- Textauszug:
━━━━━━━━━━━━━━━━━━━━━━━━━━━━━━

Gebühren in Nordrhein-Westfalen Wer bezahlt für Polizeieinsätze?

DÜSSELDORF · NRW-Innenminister Ralf Jäger (SPD) will die Polizei von Aufgaben entlasten und prüft die Einführung von Gebühren für Polizeieinsätze bei nächtlicher Ruhestörung. "Wenn Beamte mehrmals bei Ruhestörung anrücken müssen, kann man darüber nachdenken", sagte Jäger dieser Zeitung.

 Bisher begleitet die Polizei Schwertransporte auf der Straße. Das könnte sich künftig ändern.

Bisher begleitet die Polizei Schwertransporte auf der Straße. Das könnte sich künftig ändern.

Foto: dpa

Auch die Begleitung von Schwertransporten durch Polizeibeamte könne sinnvoll durch private Sicherheitsfirmen ersetzt werden. Jäger hatte CDU-Forderungen nach einer Ausweitung der Gebührenpflicht bisher abgelehnt.

━━━━━━━━━━━━━━━━━━━━━━━━━━━━━━

- Vorliegende Angaben:
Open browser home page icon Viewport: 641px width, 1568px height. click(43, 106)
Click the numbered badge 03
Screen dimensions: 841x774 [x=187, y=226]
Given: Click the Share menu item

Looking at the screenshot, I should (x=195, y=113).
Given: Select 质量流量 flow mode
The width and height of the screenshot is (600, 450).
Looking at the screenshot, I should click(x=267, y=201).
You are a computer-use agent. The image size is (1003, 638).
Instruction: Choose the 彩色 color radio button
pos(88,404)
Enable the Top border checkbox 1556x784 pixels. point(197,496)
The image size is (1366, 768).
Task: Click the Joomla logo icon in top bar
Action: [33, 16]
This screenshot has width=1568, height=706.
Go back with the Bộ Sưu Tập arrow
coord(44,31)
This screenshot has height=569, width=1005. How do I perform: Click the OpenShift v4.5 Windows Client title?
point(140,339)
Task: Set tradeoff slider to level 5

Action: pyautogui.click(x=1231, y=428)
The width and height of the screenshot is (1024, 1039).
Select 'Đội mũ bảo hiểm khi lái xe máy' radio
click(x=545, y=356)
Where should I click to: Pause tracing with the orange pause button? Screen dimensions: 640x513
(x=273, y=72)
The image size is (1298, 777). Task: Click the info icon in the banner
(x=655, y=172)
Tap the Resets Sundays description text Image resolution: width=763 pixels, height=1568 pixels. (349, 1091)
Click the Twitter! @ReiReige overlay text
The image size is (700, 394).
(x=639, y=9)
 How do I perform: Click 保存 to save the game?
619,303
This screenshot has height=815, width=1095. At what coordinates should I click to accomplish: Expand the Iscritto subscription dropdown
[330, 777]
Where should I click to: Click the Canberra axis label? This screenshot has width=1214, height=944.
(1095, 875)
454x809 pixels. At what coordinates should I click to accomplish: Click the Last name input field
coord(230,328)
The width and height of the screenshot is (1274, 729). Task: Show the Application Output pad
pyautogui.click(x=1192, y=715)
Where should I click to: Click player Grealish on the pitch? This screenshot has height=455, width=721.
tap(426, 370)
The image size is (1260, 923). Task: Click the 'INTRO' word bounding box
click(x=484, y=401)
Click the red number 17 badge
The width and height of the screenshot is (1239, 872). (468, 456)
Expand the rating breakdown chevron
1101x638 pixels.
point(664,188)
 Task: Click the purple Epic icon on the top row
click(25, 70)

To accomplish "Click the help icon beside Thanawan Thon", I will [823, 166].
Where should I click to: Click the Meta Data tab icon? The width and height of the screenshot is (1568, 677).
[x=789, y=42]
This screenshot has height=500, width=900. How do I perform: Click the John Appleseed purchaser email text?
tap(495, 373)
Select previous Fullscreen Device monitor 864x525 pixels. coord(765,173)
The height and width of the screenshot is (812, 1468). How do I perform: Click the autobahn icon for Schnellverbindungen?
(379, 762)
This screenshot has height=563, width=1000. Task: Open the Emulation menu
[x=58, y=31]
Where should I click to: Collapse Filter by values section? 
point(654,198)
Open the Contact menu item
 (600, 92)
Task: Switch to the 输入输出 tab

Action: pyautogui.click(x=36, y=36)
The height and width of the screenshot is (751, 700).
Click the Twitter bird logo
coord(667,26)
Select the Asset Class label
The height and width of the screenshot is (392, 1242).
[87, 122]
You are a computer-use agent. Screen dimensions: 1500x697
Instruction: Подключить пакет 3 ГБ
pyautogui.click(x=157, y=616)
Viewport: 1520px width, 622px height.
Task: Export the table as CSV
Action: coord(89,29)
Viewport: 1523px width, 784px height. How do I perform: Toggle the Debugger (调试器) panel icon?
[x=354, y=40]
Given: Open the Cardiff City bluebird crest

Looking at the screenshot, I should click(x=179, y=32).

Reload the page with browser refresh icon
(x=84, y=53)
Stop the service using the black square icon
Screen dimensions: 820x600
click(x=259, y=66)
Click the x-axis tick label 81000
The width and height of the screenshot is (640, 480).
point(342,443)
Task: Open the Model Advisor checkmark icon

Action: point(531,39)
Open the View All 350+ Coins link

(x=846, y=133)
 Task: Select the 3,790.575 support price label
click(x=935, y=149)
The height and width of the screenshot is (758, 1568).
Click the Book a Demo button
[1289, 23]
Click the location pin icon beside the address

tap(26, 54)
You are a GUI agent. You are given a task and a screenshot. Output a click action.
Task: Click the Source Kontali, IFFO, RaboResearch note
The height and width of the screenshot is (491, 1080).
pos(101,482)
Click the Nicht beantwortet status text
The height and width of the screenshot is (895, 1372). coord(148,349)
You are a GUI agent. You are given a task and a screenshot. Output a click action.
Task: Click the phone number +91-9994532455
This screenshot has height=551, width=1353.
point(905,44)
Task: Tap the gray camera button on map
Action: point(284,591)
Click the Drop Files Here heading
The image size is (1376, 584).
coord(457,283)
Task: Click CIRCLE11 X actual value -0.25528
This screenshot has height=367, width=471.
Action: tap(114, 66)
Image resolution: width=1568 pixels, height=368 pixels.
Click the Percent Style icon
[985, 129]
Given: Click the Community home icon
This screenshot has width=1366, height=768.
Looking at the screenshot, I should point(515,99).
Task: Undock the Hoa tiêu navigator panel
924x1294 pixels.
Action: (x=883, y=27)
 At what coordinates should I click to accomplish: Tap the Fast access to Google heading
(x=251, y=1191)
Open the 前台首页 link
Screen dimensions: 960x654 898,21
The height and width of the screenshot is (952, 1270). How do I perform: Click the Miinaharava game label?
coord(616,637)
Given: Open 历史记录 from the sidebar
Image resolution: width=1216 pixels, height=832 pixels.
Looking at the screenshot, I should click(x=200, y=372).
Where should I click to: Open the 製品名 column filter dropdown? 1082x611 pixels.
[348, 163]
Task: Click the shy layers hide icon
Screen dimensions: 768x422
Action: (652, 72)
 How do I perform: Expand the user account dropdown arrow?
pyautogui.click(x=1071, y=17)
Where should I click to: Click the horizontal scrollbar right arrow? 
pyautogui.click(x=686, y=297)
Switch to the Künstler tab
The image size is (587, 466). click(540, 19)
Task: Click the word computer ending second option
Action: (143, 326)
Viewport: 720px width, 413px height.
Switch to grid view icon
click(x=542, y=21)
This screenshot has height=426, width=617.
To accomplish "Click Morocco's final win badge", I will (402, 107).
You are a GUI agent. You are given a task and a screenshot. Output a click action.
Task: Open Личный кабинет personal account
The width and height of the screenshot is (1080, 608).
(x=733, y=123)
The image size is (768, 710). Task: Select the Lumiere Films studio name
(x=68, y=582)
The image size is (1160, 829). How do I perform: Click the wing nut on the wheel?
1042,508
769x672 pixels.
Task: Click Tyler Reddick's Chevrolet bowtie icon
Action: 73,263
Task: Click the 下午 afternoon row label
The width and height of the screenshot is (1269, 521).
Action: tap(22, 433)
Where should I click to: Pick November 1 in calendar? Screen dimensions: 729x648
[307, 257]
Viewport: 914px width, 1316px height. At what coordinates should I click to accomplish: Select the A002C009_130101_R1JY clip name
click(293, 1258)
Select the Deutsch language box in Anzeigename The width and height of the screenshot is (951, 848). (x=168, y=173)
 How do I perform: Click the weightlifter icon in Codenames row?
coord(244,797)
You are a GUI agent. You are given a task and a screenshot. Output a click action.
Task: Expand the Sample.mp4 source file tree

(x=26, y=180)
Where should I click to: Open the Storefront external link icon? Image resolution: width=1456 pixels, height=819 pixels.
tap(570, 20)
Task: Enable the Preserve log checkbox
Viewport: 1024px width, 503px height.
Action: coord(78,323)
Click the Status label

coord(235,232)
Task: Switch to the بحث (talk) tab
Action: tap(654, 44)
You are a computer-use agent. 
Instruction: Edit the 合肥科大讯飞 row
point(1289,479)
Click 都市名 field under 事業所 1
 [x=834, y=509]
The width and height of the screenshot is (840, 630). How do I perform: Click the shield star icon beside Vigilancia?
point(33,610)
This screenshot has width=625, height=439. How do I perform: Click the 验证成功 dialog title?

━━━━━━━━━━━━━━━━━━━━━━━━━━━━━━

- Ihre Aufgabe:
Schreiben Sie aus dem Artikel über Gebühren für Polizeieinsätze den Abschnitt von „Gebühren in Nordrhein-Westfalen“ bis „Jäger dieser Zeitung.“ wortgetreu ab.

- Lösung der Aufgabe:
Gebühren in Nordrhein-Westfalen Wer bezahlt für Polizeieinsätze?

DÜSSELDORF · NRW-Innenminister Ralf Jäger (SPD) will die Polizei von Aufgaben entlasten und prüft die Einführung von Gebühren für Polizeieinsätze bei nächtlicher Ruhestörung. "Wenn Beamte mehrmals bei Ruhestörung anrücken müssen, kann man darüber nachdenken", sagte Jäger dieser Zeitung.